Kant in his submission on the matter of knowledge argues that experience is subject to perception and that perceptions are subjective in nature thus when we get knowledge through experience which is more of the senses and the memories of the same then we risk being subjective in gaining the same knowledge. We therefore need to come to the place of inferring the things that we experience and at the same time engaging our brains to process both experiences from our senses and the logic that underlies the knowledge. This then helps fight subjectivity and allows us to have unbiased approach to gaining knowledge where we can get different conceptions of the things around us.
Scientific knowledge on the other hand incorporates almost all the above arguments and tries to create sense in all of them by using them at one go. Science employs induction and simplicity of the arguments by creating hypothesis of the same and at the same time falsify by predicting based on a very wide community of scientists.
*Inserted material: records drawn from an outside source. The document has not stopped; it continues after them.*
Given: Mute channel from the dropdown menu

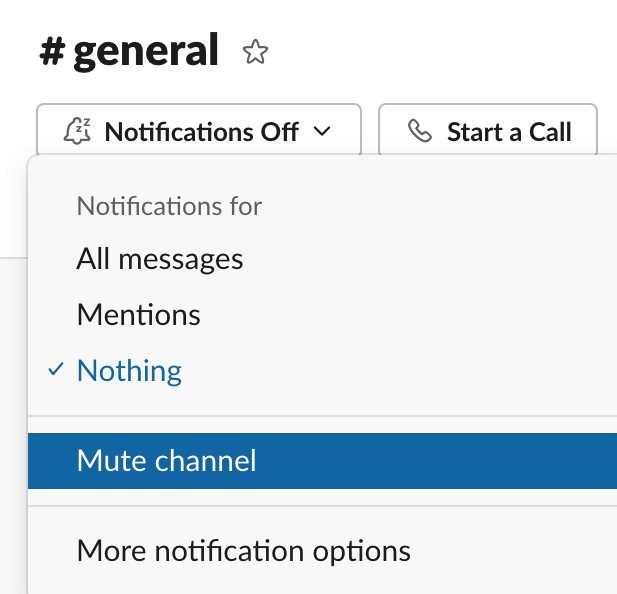Looking at the screenshot, I should coord(166,460).
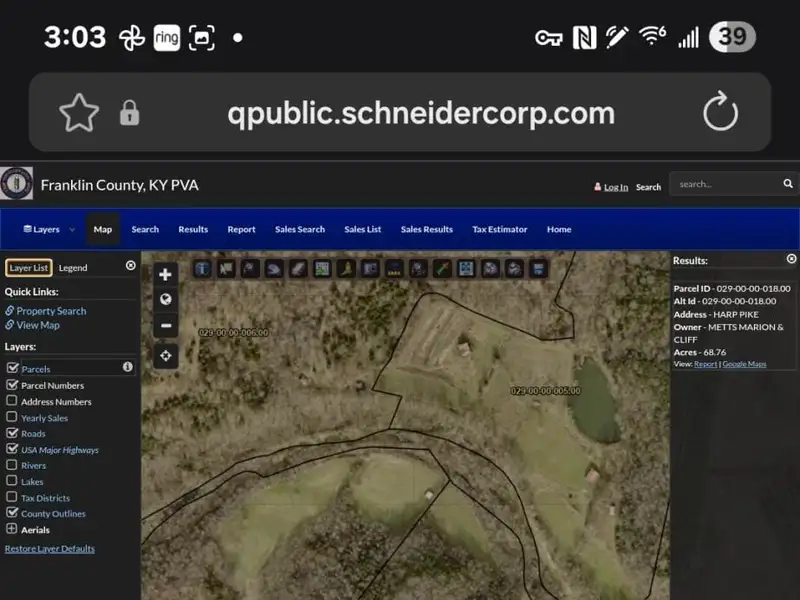Bookmark the page with the star icon

tap(79, 113)
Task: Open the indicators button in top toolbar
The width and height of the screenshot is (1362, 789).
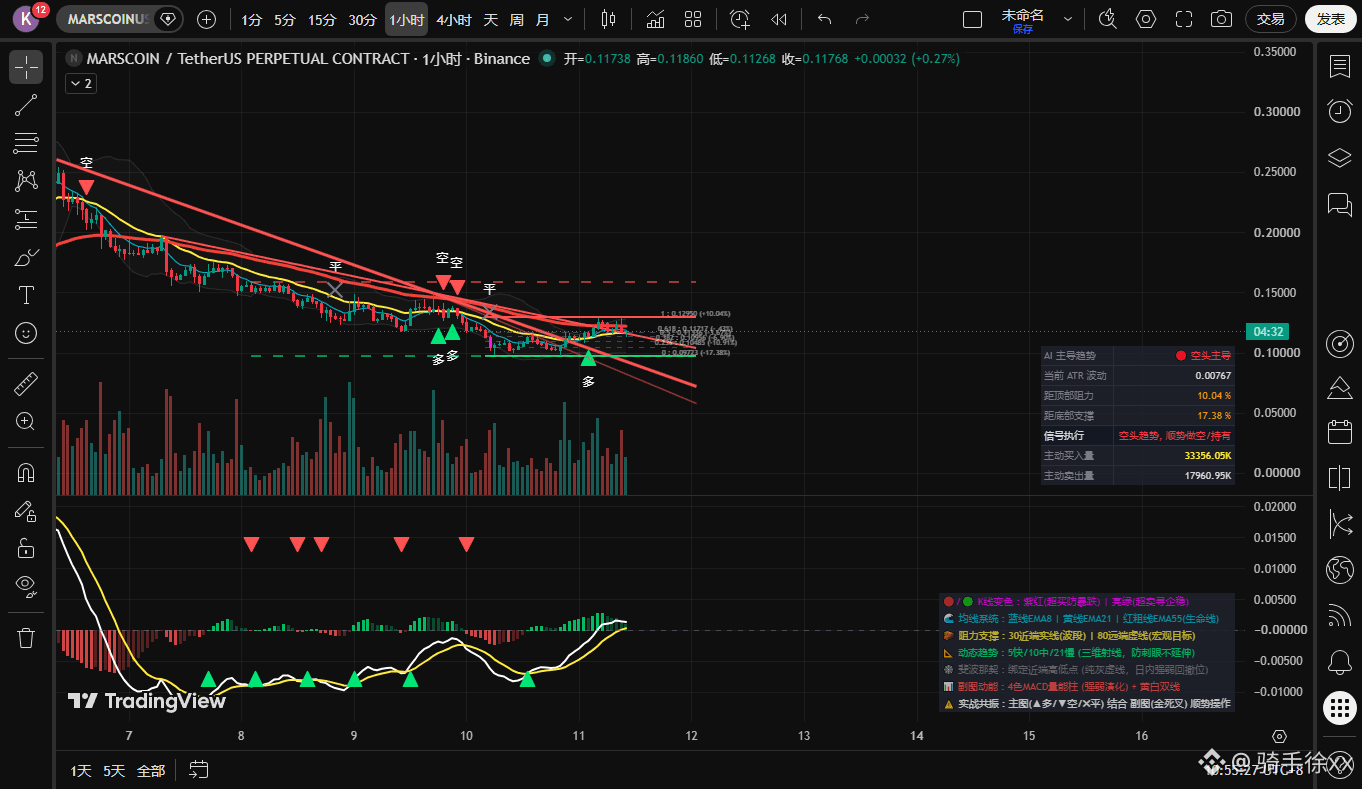Action: (x=656, y=19)
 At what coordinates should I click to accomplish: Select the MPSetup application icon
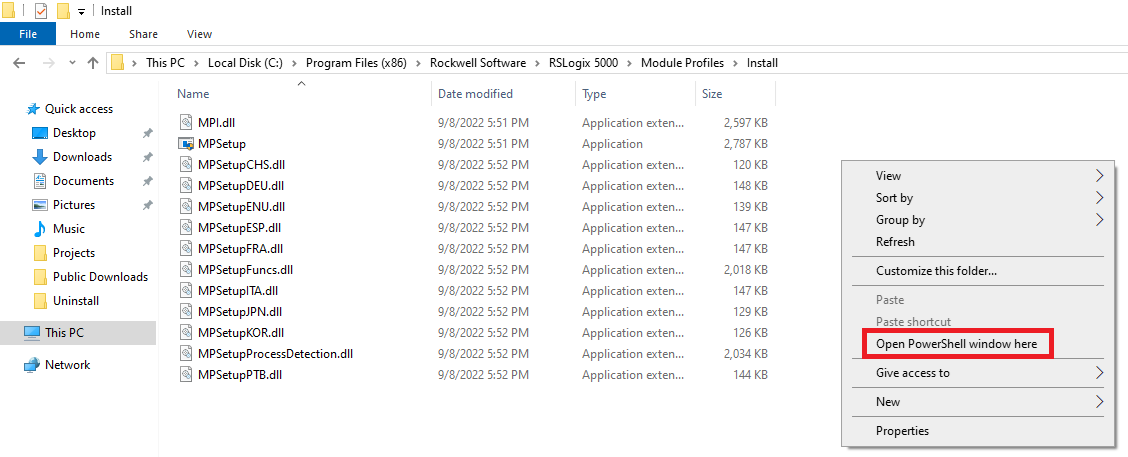click(186, 143)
The predictability and the falsification is subject to issues such as consistency, accuracy, the power to explain, the ability to connect the previous issues and the current ones and above all the rationalization of the entire knowledge body that the scientific experiment brings to the fore (Neta, 2013).
Therefore in all these the buck stops with the brain and the thought processes that it undertakes even as one experiences the world. Science relies on the brain to gain accuracy, experience of the senses rely on the brain to process the process the perceptions, and it is the same brain that contains the knowing mind.
References
Bratton, J. (2014). Capitalism and classical social theory, second edition. University of Toronto Press.
Grimm, S. R. (2018). Making sense of the world: New essays on the philosophy of understanding. New York, NY, United States of America: Oxford University Press.
Neta, R. (2013). Epistemology. London: Routledge.